• TO BE DONE
1. Read the book review and decide whether each statement agrees with it: (a) both the author and the main character lost a spouse to drug poisoning; (b) the author presents the book as an autobiography; (c) the reviewer found the dating scenes dull. Answer yes or no for each, quoting the words from the review that settle it.
2. Transcribe a passage of the book review, beginning at the words "Hilarious dating scene" and stopping after "at each try.".
3. Go on with the book review from its last sentence.

• TEXT TO READ
----

Own voices experience - While the author makes it clear in the introduction that this is not an autobiography, some of the elements of her life and the main character overlap. Most notably, both the author and main character lost their spouse to drug poisoning, and both had children to parent after that loss. It felt like when the author leaned into those lived experiences the book really was impactful. I was struck by how accurate the author's portrayals of dealing with co-parenting alongside someone with an addiction felt. Balancing protecting her children, feeling hurt, and yet also still loving her partner through their addiction.

Hilarious dating scene insights - Every now and then I get a peek into what dating right now is like, and I just can't even believe the struggles. I absolutely loved how accurately and humorously the author portrayed re-entering the dating scene. I can only imagine how incredibly disheartening and soul-crushing that would be after thinking you were done and had found your soulmate; someone who you share children with and have shared all of your stories and truly, deeply knows you to what is a literal, and sometimes deeply unpleasant, stranger, especially with how much dating has changed in the last decade! I imagine I would just not even try so I was particularly drawn to just how determined the main character felt about filling that hole in her life, and how miserably and hilariously it went at each try.

----

• INFORMATION PROVIDED
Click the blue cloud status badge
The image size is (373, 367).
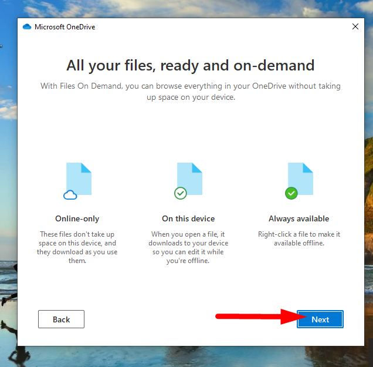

----

• OUTPUTS
1.
(a) Yes: "both the author and main character lost their spouse to drug poisoning"
(b) No: "the author makes it clear in the introduction that this is not an autobiography"
(c) No: "I absolutely loved how accurately and humorously the author portrayed re-entering the dating scene"

2.
Hilarious dating scene insights - Every now and then I get a peek into what dating right now is like, and I just can't even believe the struggles. I absolutely loved how accurately and humorously the author portrayed re-entering the dating scene. I can only imagine how incredibly disheartening and soul-crushing that would be after thinking you were done and had found your soulmate; someone who you share children with and have shared all of your stories and truly, deeply knows you to what is a literal, and sometimes deeply unpleasant, stranger, especially with how much dating has changed in the last decade! I imagine I would just not even try so I was particularly drawn to just how determined the main character felt about filling that hole in her life, and how miserably and hilariously it went at each try.

3.
Edgy, quirky language - There were two big elements that didn't mesh well and took me out of the story while reading 'What Remains of Elsie Jane". Elsie is quirky and edgy and in order to read from her point of view for hundreds of pages, she really needed a straight man or woman to balance out that eccentricity whether brought on by grief or just her normal personality. Reading the novel though, you don't get the feeling that that was Sam, her parents, or her sister, but maybe just her sanity is so far gone through her grief that she is the most eccentric version of herself. But without that other person balancing her, it was hard to read for hundreds of pages which I think is also why I enjoyed the dating parts so much. It brought her back to reality in a humorous and much needed way!

Parenting through grief should've been more of a focus - The author of "What Remains of Elsie Jane" infrequently told and rarely showed just how difficult parenting two children would be after losing your co-parent. I think that Elsie's interactions with her children about their grief and her own would realistically have been some of the most emotionally difficult for the character and I wish more of that had been included. Without spoilers, these relationships are particularly important considering how the book ends. I think more moments with her children throughout the novel would have connected more of the dots and really deepened the emotional impact of the book.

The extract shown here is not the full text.